### Passage provided
Compilation album by Various artists
- Released: September 12, 1989
- Recorded: 1972
- Genres: Pop, Rock
- Length: 41:21
- Label: Rhino Records

Billboard Top Rock'n'Roll Hits chronology
| Billboard Top Rock'n'Roll Hits: 1971 (1989) | Billboard Top Rock'n'Roll Hits: 1972 (1989) | Billboard Top Rock'n'Roll Hits: 1973 (1989) |

= Billboard Top Rock'n'Roll Hits: 1972 =

Billboard Top Rock'n'Roll Hits: 1972 is a compilation album released by Rhino Records in 1989, featuring ten hit recordings from 1972.

All tracks on the album reached the top 3 on the Billboard Hot 100, with seven of the songs going to number one on the chart. The album was certified Gold by the RIAA on October 19, 1999.

### Excerpted data
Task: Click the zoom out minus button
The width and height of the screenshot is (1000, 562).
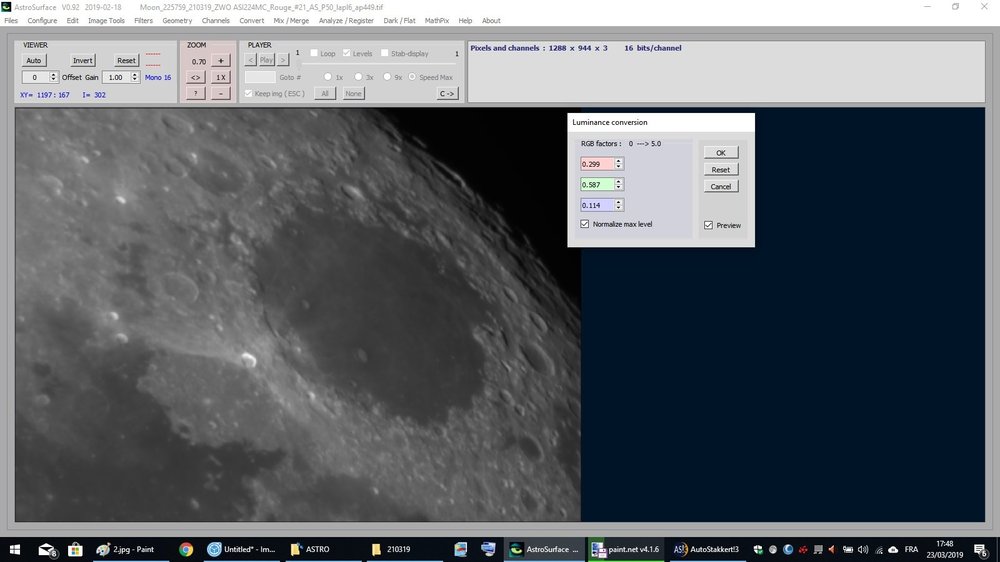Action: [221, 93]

==

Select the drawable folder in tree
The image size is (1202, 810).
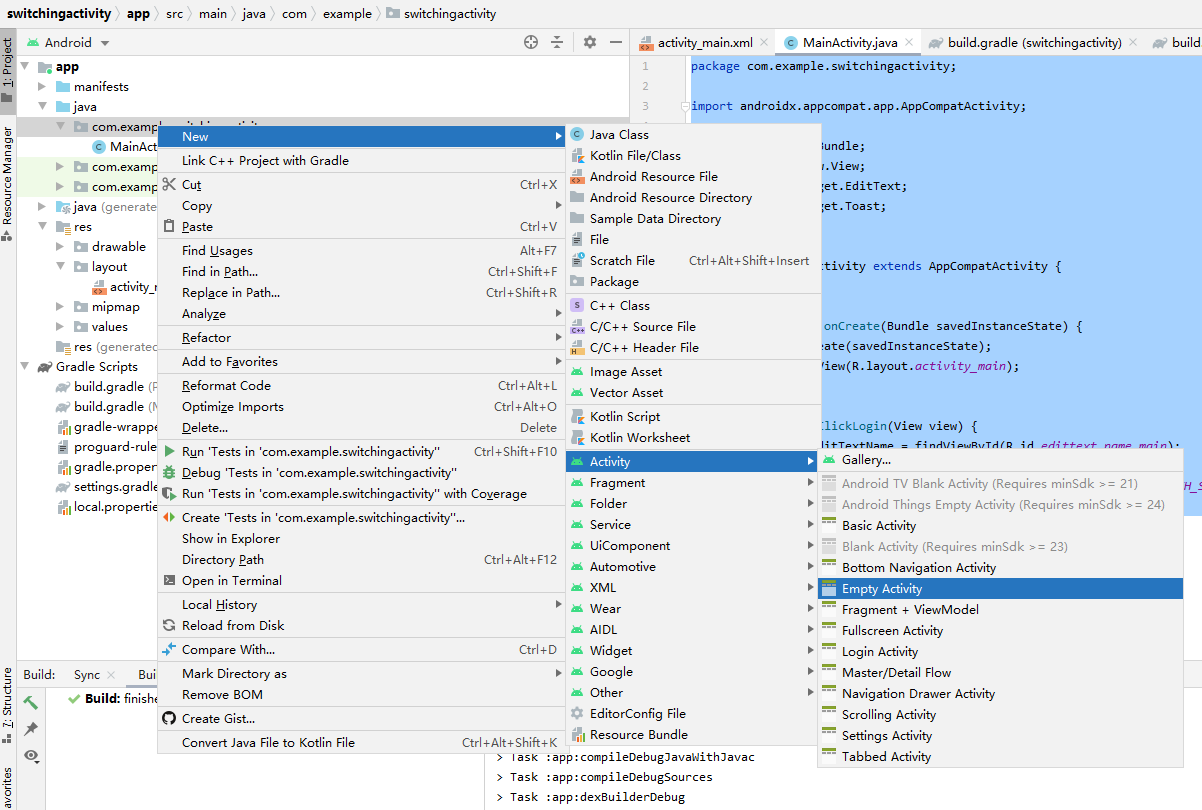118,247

* * *

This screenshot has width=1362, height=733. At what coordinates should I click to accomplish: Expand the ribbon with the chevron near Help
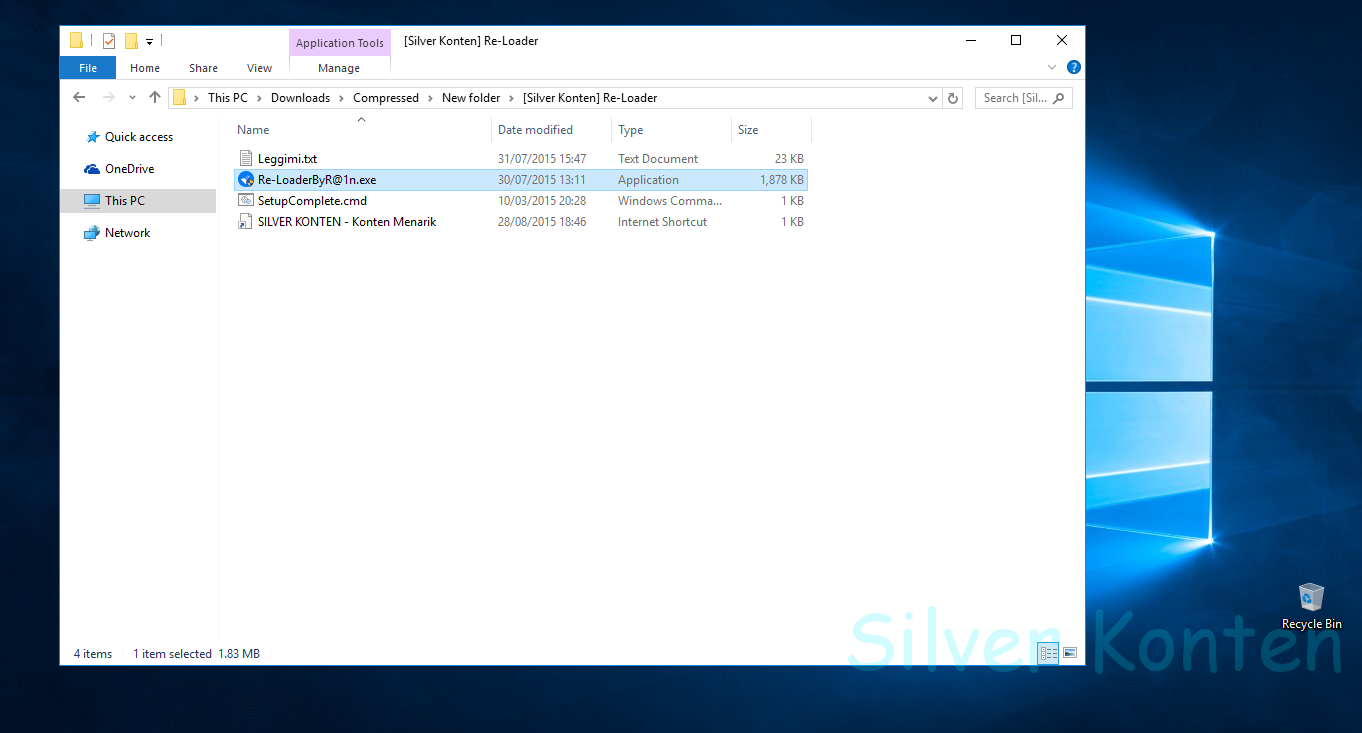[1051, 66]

### Directions
A - Answer these from the album description:
(i) Which label released the album?
(ii) How many of its songs reached number one on the Billboard Hot 100?
(iii) On what date did the RIAA certify the album Gold?
B - Collect each line of the records that contains the string "width".

### Response list
A -
(i) Rhino Records
(ii) Seven
(iii) October 19, 1999

B -
The width and height of the screenshot is (1000, 562).
This screenshot has width=1362, height=733. At what coordinates should I click to accomplish: Expand the ribbon with the chevron near Help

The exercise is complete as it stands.